Interesting article over at Datamation called 100 Open Source Downloads. Excerpt:

o, it’s not the “Top 100,” nor does this list contain the “only” 100 open source downloads you should consider – there’s a big ocean out there, so please keep swimming.

But this list does reflect the growing vitality of the open source ecosystem. It just keeps growing…and growing…

Feel free to browse the list – heck, the whole darn thing spans just a handful of pages, so take a moment, would you? I mean, what are you, busy?
Audio Tools

3. Audacity

Audacity allows users to record live audio, convert tapes and records to digital formats, or mix pre-existing digital audio tracks.

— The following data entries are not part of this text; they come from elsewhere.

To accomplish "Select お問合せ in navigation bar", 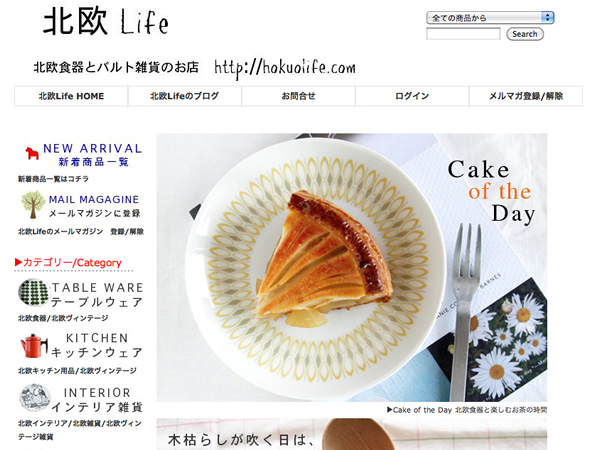I will [x=298, y=96].
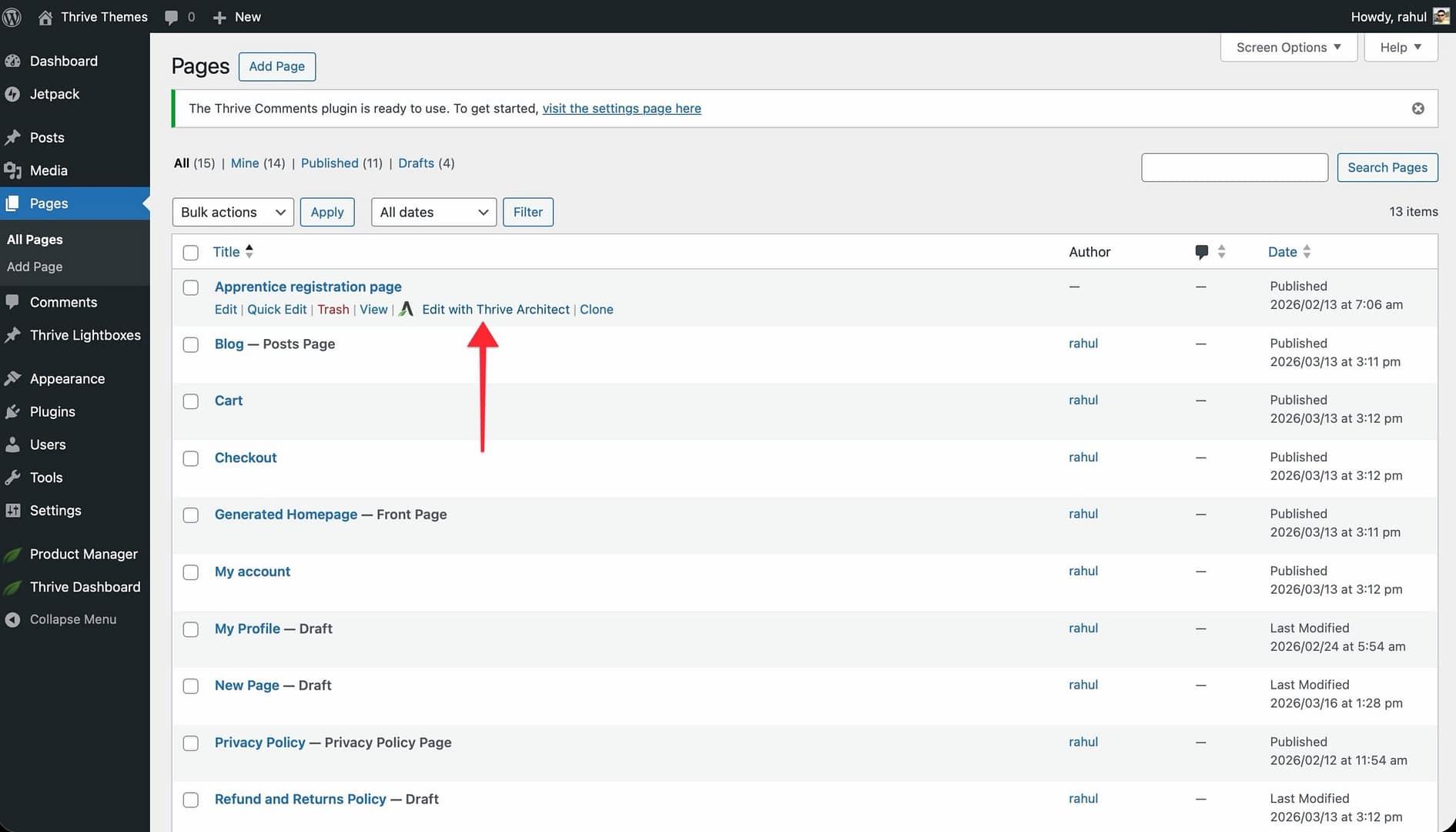Check the Apprentice registration page checkbox

[x=191, y=287]
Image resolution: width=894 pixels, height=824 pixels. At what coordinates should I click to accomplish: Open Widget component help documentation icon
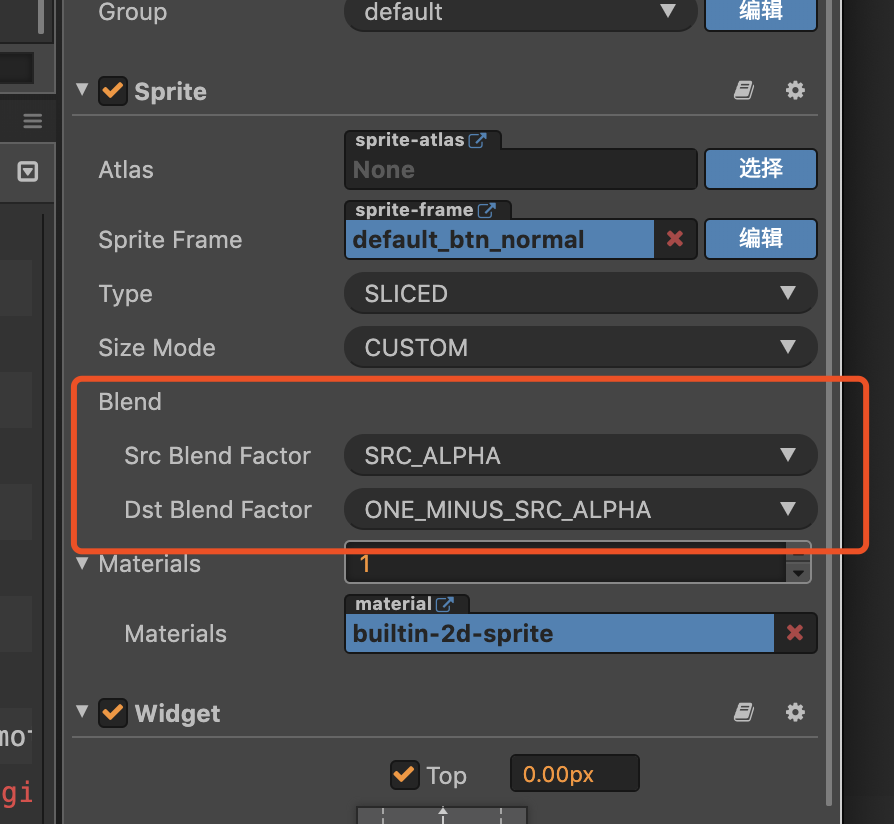pyautogui.click(x=743, y=712)
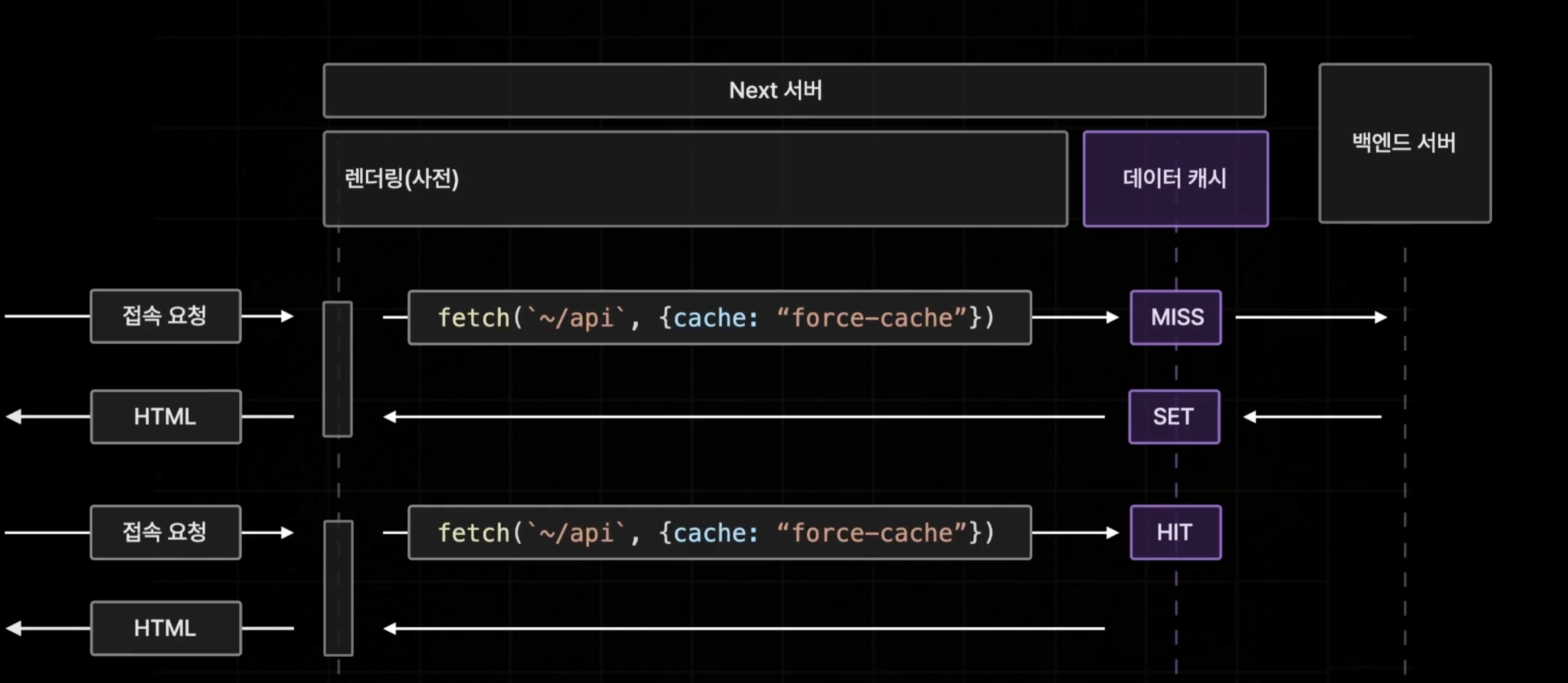Click the upper HTML response box
The width and height of the screenshot is (1568, 683).
pos(166,417)
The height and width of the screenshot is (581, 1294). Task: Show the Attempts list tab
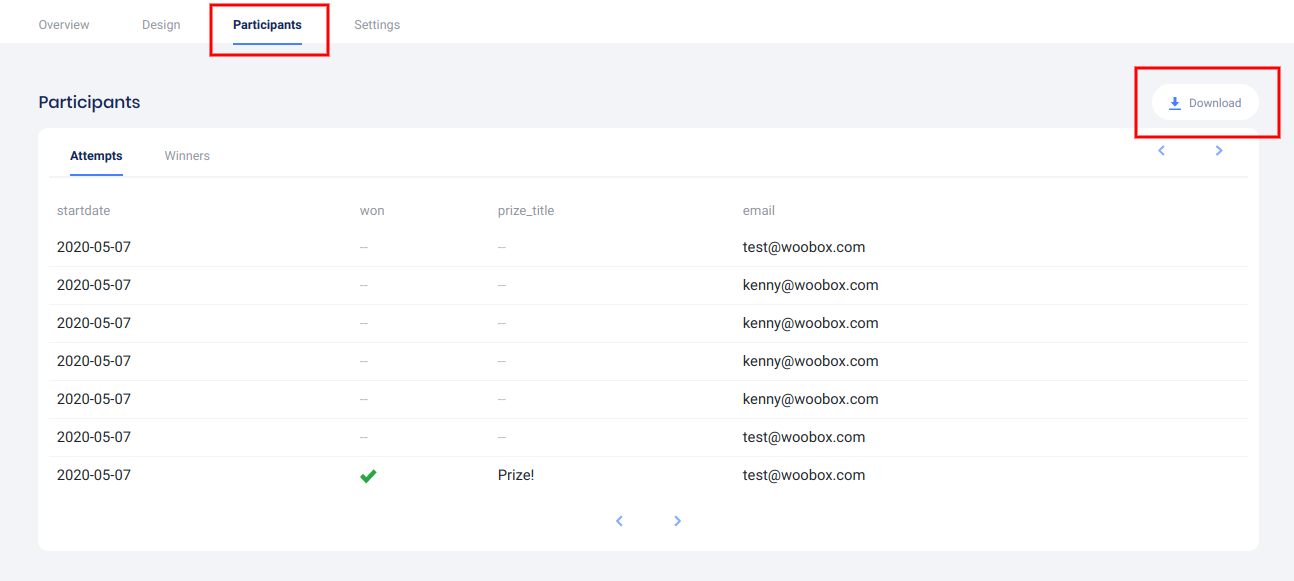pos(96,156)
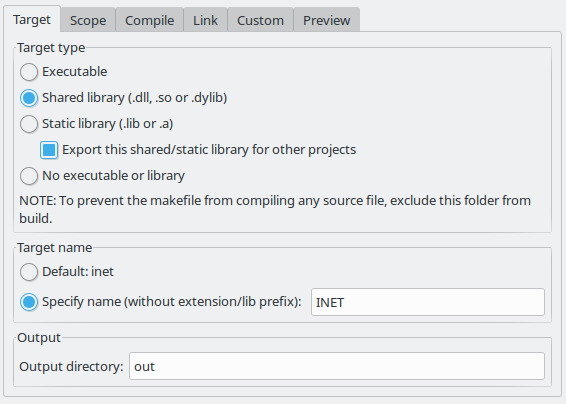Switch to the Scope tab
Image resolution: width=566 pixels, height=404 pixels.
pyautogui.click(x=88, y=20)
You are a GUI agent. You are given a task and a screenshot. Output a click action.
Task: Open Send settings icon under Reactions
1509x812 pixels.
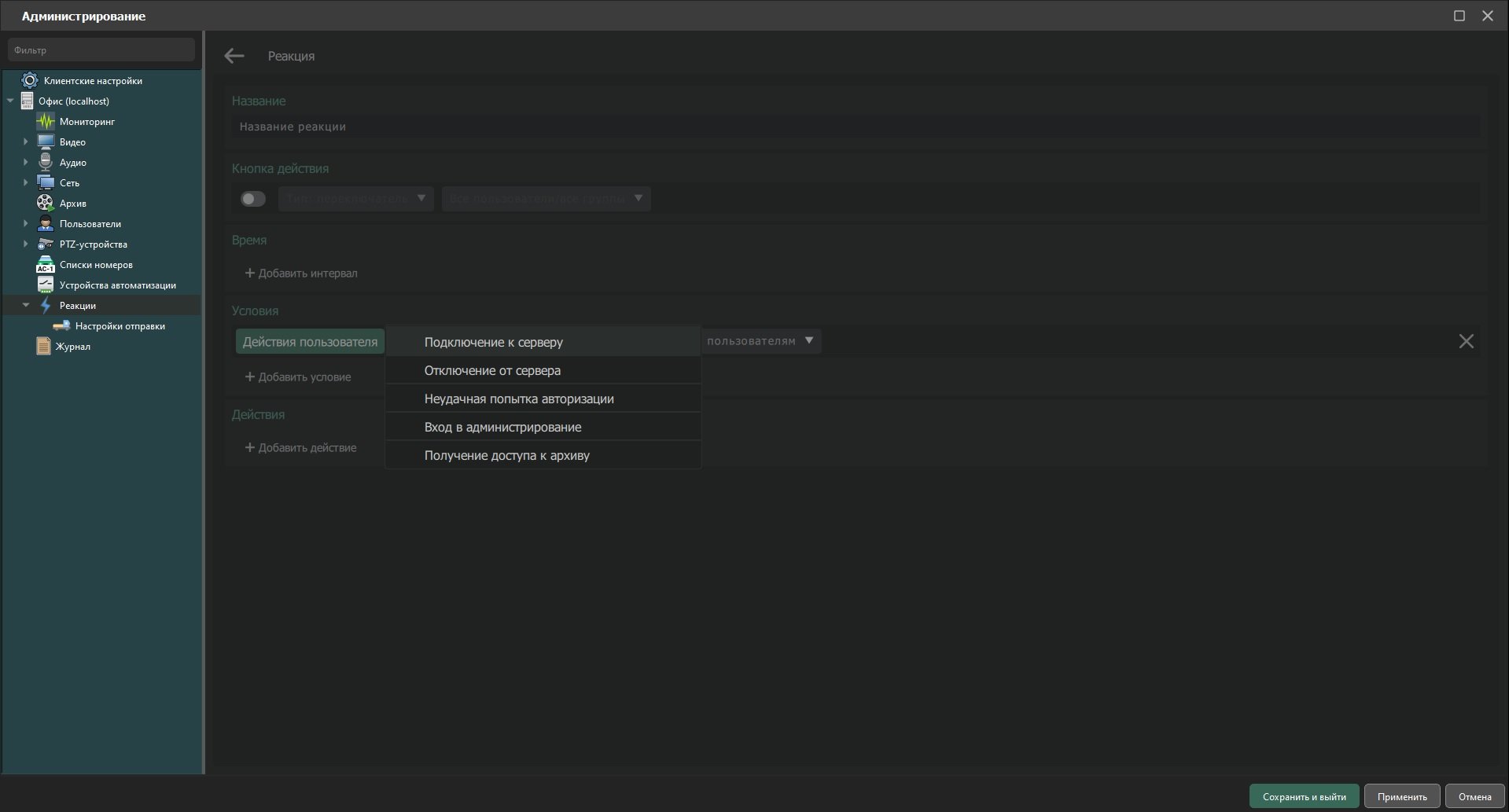[61, 326]
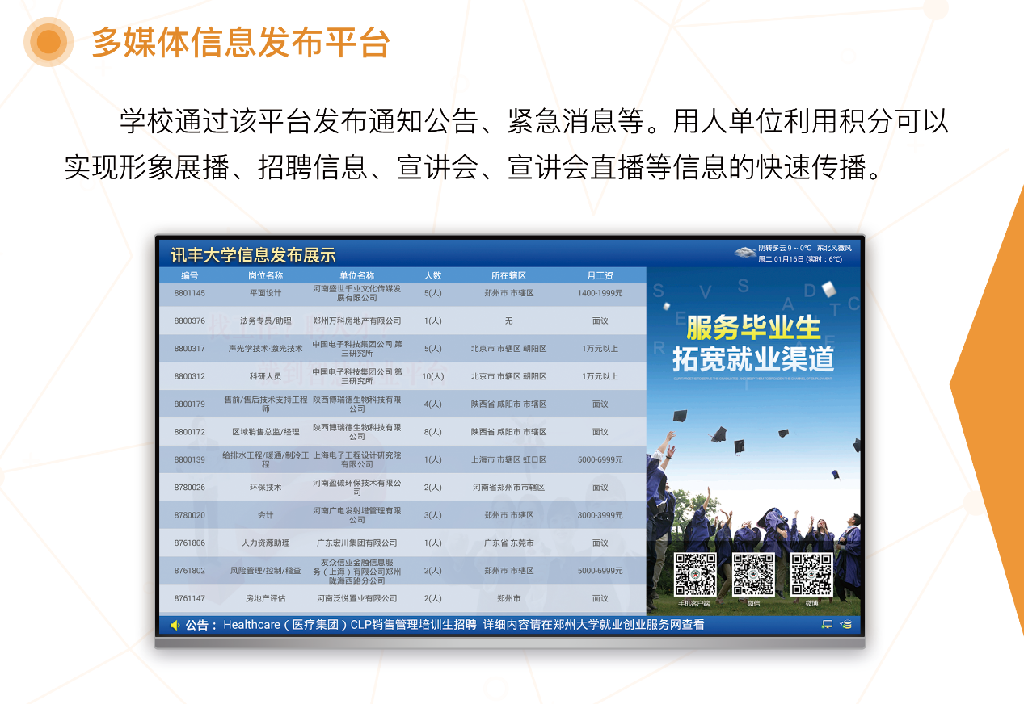
Task: Click the 讯丰大学信息发布展示 title
Action: click(253, 255)
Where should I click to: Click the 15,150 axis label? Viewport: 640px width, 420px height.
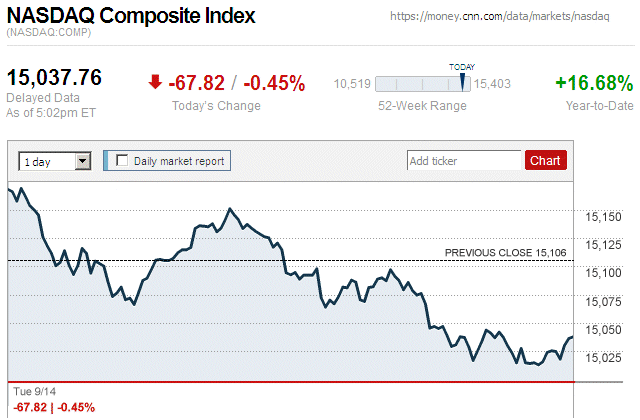pos(602,216)
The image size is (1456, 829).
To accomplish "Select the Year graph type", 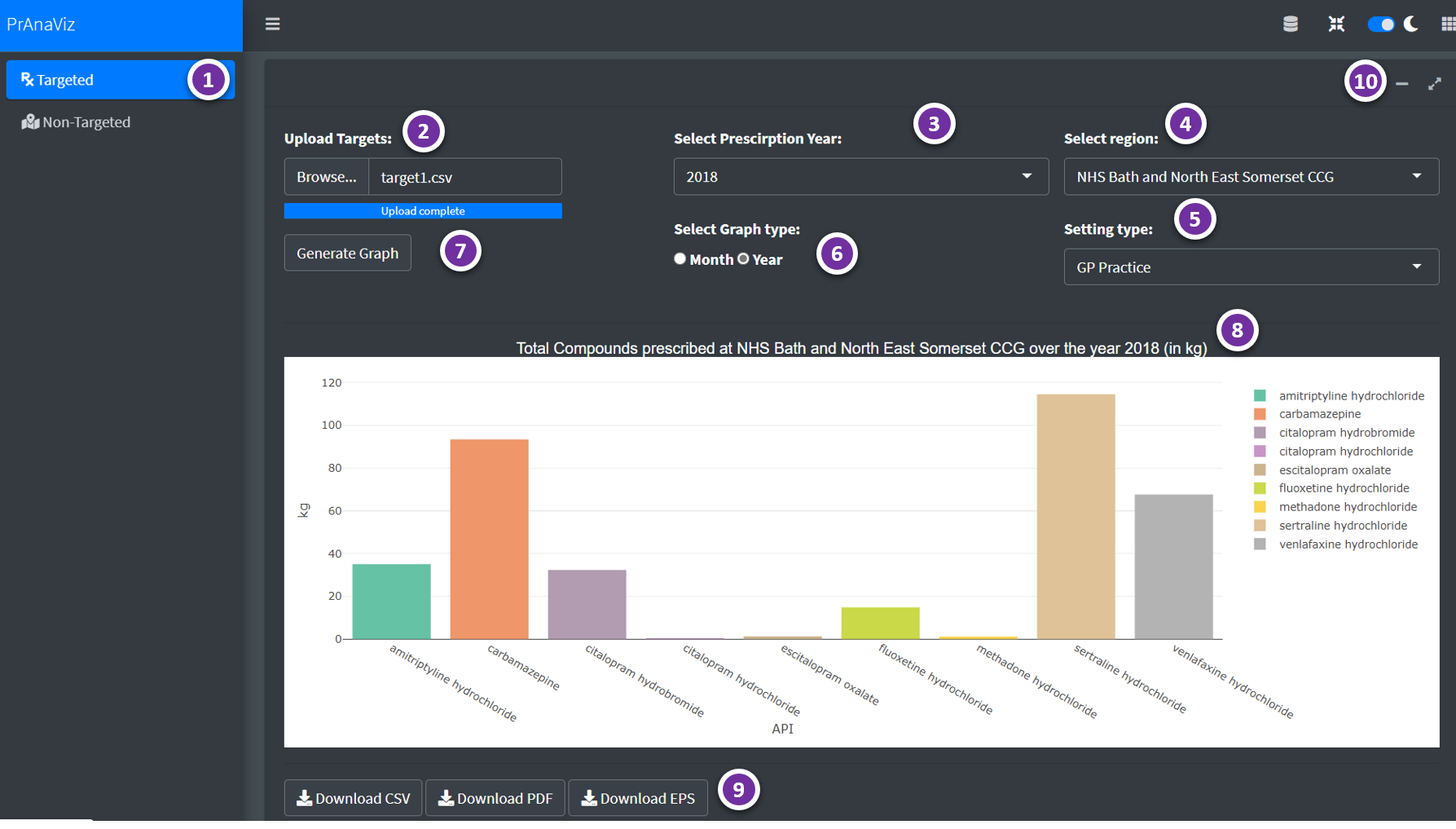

Supported formats include Ogg Vorbis, MP3, and WAV sound files. Operating system: Windows, Linux/Unix, OS X, Classic Mac.

4. AC3Filter

This audio decoder and processor filter allows media players to play AC3 and DTS audio tracks from movies. It also allows you to mix audio tracks and adjust sound quality. Operating system: Windows.

5. MP3Gain

Tired of constantly adjusting the volume on your MP3 player? MP3Gain uses statistical analysis to gauge how loud songs sound in the human ear, and then modifies the volume appropriately without degrading the quality of playback. Operating system: OS Independent.

45. NASA World Wind

World Wind allows users to access satellite imagery to view the entire globe or zoom in on a particular area. It offers a number of different views and gives users the options of superimposing latitude and longitude lines, borders, and place name labels. Operating system: Windows.

There are a lot more. One hundred, remember? And while lots of them are Linux only, there are a large number that can be used on Windows and Mac OS. I use some of the tools at work. YMMV. Now go and look.

Posted by Physics Geek at July 19, 2007 10:21 PM | TrackBack StumbleUpon Toolbar Stumble It!

I've used Audacity for a while now and it is a handy little app for sound editing. The only problem it has is that it does not have native support for handling mp3s. It's easy enough to rememdy that, though.